Herbert C. Smyth of counsel [ Roderic Wellman with him on the brief; Joseph Kohler, attorney], for the respondent.
In May, 1915, defendant was the owner of a building Nos. 336-338 Lenox avenue and had owned it for about twelve years. She had bought it as two private houses, and about eight years ago made alterations, throwing the two houses into one, taking off the stoops, placing four stores in the basement and first floor, and making the three floors above suitable for the purpose of renting out furnished rooms. Those three upper floors were rented to one Charles H. Haas by a written lease covering the years 1912 to 1914 and extended by indorsement to cover the year 1915. This lease provided that the three upper floors of the combined buildings were "to be used for sleeping apartments and not for housekeeping in any form whatever." The lessee Haas rented out parts of the leased premises as furnished rooms to various people. Plaintiff, his wife and child occupied two rooms on the top floor, hired by the week. They had lived there a year, when, on May 8, 1915, plaintiff's wife went up on the roof to hang out some washing and was killed by the falling upon her of a part of the chimney. It is claimed by the plaintiff, who has recovered a judgment upon the verdict of a jury, that the plaintiff's wife was upon the roof on the invitation of the defendant, whereas the defendant's contention is that she was there merely as a licensee.
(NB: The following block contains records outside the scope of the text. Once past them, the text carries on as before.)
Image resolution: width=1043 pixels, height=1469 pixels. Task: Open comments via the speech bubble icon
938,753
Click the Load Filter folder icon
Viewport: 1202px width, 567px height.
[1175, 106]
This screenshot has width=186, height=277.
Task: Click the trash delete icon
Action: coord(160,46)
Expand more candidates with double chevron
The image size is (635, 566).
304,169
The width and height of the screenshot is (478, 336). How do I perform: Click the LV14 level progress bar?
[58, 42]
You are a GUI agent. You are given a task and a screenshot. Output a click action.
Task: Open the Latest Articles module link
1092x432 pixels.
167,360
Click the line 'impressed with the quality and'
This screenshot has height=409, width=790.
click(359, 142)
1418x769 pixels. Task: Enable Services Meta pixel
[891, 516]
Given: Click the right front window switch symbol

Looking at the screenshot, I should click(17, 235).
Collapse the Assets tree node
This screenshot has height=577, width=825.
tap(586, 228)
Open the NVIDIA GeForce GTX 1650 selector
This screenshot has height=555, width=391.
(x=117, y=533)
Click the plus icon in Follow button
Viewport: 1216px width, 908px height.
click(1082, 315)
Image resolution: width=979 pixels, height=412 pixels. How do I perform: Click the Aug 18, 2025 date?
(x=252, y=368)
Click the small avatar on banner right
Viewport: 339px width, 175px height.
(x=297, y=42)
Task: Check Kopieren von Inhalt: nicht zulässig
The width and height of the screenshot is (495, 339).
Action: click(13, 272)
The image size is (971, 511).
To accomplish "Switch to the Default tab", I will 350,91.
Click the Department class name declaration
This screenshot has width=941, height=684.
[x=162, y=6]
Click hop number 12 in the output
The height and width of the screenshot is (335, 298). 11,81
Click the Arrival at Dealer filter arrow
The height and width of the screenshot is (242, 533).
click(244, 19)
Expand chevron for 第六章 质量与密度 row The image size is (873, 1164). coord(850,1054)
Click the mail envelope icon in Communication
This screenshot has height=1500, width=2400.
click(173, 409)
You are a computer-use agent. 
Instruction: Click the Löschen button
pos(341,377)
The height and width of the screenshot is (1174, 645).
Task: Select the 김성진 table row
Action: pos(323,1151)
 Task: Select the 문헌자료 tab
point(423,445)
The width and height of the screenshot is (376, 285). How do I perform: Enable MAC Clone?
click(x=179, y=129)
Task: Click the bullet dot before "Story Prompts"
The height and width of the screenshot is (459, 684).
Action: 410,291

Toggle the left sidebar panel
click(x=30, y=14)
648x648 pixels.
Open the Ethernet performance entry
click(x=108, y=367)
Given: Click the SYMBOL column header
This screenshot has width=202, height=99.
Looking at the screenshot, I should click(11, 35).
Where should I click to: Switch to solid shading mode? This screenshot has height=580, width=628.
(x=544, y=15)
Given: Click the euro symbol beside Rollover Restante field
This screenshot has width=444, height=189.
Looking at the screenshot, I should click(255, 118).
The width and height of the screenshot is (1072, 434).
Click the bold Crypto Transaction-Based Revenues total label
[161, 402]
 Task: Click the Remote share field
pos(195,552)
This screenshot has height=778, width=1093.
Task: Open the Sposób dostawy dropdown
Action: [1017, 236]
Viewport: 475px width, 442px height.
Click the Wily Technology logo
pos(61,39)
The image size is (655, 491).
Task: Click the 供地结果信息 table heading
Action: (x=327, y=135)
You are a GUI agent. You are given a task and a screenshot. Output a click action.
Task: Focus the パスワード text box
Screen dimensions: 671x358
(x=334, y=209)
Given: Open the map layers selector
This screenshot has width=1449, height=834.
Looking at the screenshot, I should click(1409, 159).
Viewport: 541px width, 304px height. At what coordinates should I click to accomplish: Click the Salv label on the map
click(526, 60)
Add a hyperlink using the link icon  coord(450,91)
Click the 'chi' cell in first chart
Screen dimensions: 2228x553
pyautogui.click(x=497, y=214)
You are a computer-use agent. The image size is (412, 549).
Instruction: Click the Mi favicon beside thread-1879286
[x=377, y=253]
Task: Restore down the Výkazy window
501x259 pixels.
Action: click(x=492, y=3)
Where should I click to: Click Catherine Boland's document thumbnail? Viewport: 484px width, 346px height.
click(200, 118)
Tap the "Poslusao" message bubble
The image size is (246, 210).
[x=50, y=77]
Although the lease prohibited the use of the apartments for housekeeping, such use by plaintiff's family was permitted by Haas. Such use by several other tenants was also permitted by the lessee. Indeed, it was shown that for a considerable period of time the lessee set apart a room on a lower floor for use by the subtenants as a laundry, with hanging lines outside the window. For some three months prior to the accident this room was only partially available because occupied by another subtenant as a kitchen. No measures were actively taken by the owner to compel the lessee to observe the prohibition in the lease against the use of the rooms for housekeeping purposes, and the evidence warranted a finding that the owner tacitly acquiesced in such use as was proved. There is no evidence whatever that in the lease to Haas or in any of the subleases the roof or any other part of the premises was reserved or set aside for the common use of the tenants for drying clothes or that such facilities were in any manner appurtenant to the lease or to the subleases. Late in the course of the trial, on rebuttal, plaintiff brought out that the defendant's alleged janitor, when asked by plaintiff a week after plaintiff had hired his two rooms, "Where do the people do their washing?" said, "The majority of them do it in their rooms; others washed in the washroom." Plaintiff testified, "I asked him where they hung them; he said, `You, living on the top floor, it will be closer for you to hang on the roof.'" Assuming that, in the state of the proof, this statement of the janitor was binding upon the defendant, it constituted at most a bare permission to make such a use of the roof. Even if it tended to show an invitation, as distinguished from a mere permission, any such inference was completely overborne by the other evidence in the case.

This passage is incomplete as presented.